**Goal:** Would you copy out, word for word, the stretch of the listing from the line containing "Select the File 1 component" through the end of the listing, leaving the pictures out?

## START Entries

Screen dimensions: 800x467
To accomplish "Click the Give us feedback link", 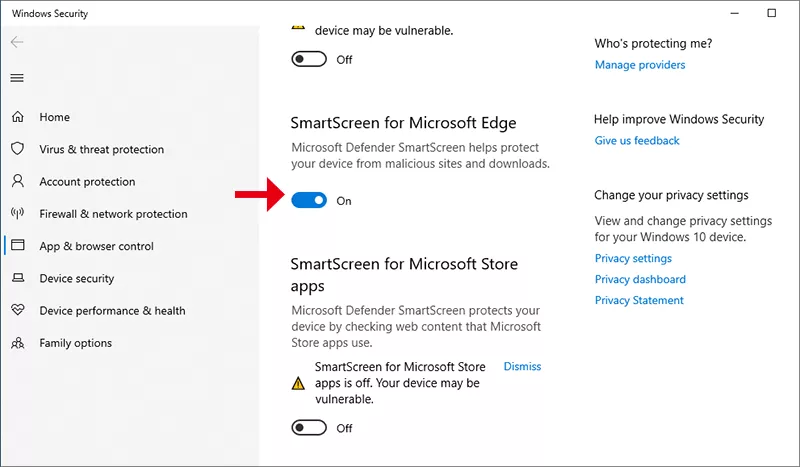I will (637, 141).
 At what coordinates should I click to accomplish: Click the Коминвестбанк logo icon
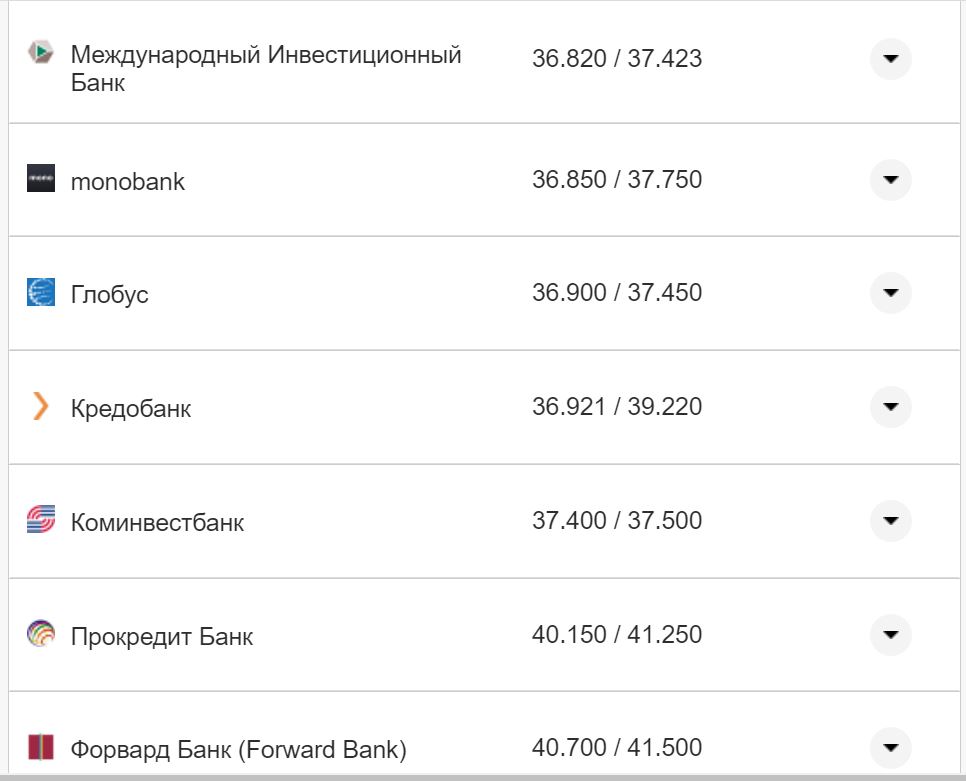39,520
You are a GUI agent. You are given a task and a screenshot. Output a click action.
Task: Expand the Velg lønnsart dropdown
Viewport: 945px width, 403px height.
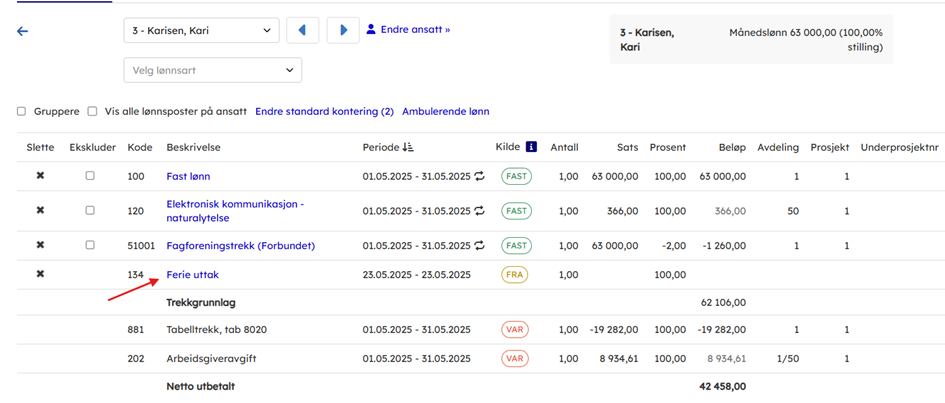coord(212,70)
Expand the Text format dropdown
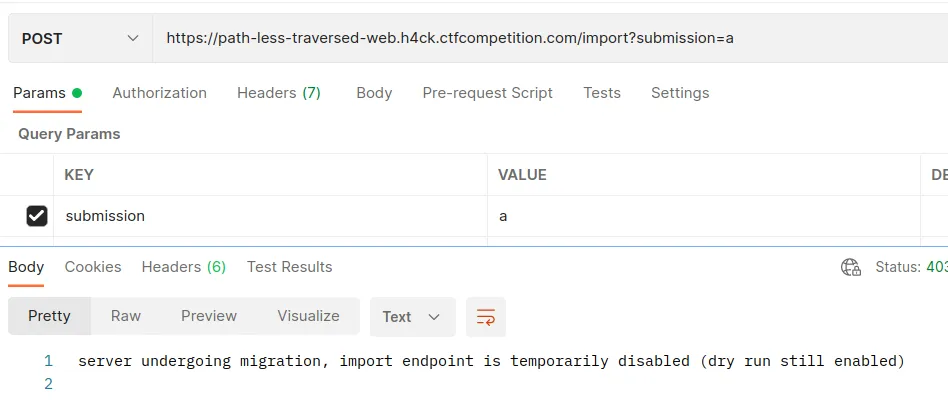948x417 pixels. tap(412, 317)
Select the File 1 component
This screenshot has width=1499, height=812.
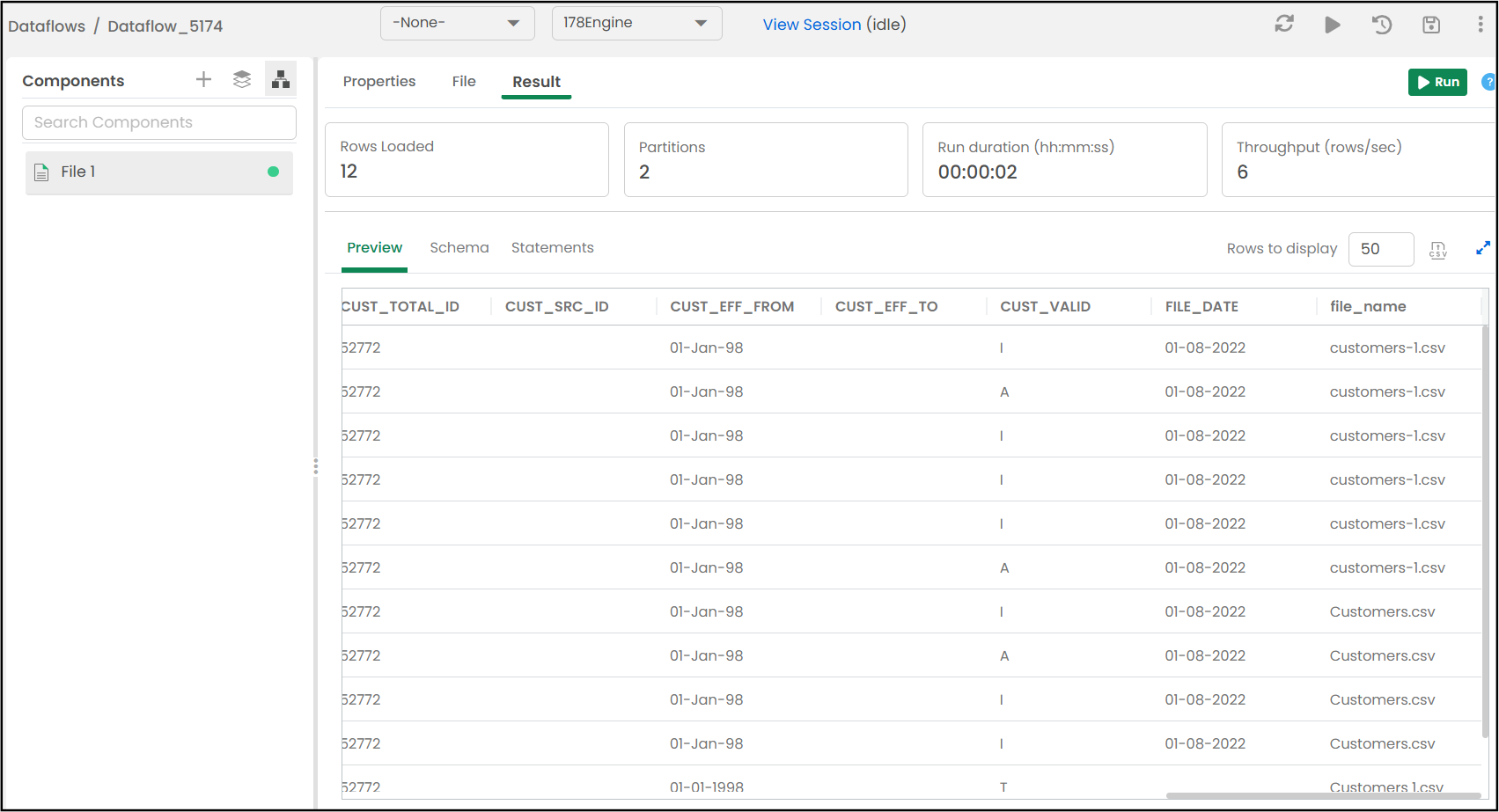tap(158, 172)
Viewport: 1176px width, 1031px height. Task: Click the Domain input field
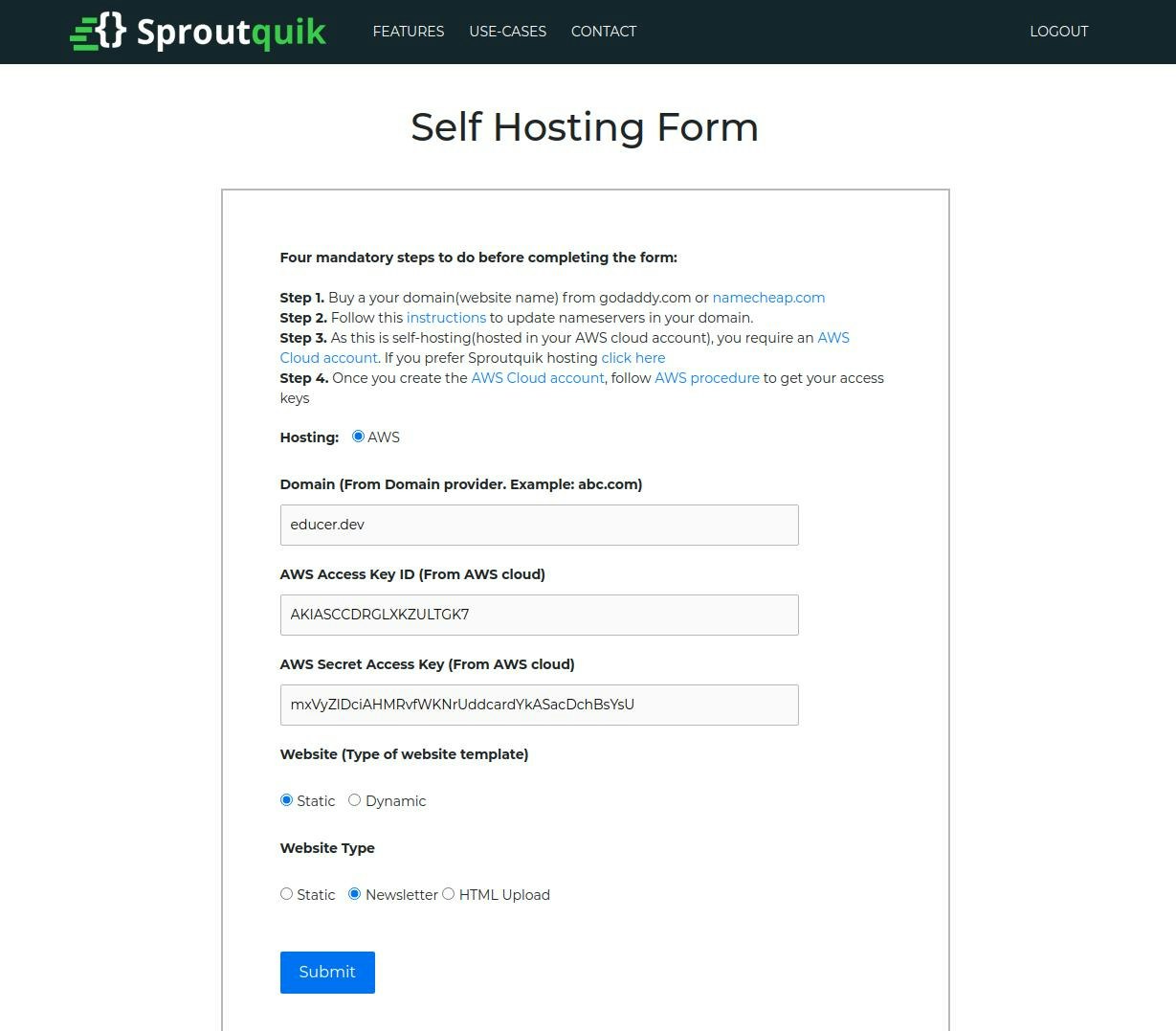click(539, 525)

## END Entries

**Complete output:**
Select the File 1 component
This screenshot has width=1499, height=812.
tap(158, 172)
Viewport: 1176px width, 1031px height. Task: Click the Domain input field
click(539, 525)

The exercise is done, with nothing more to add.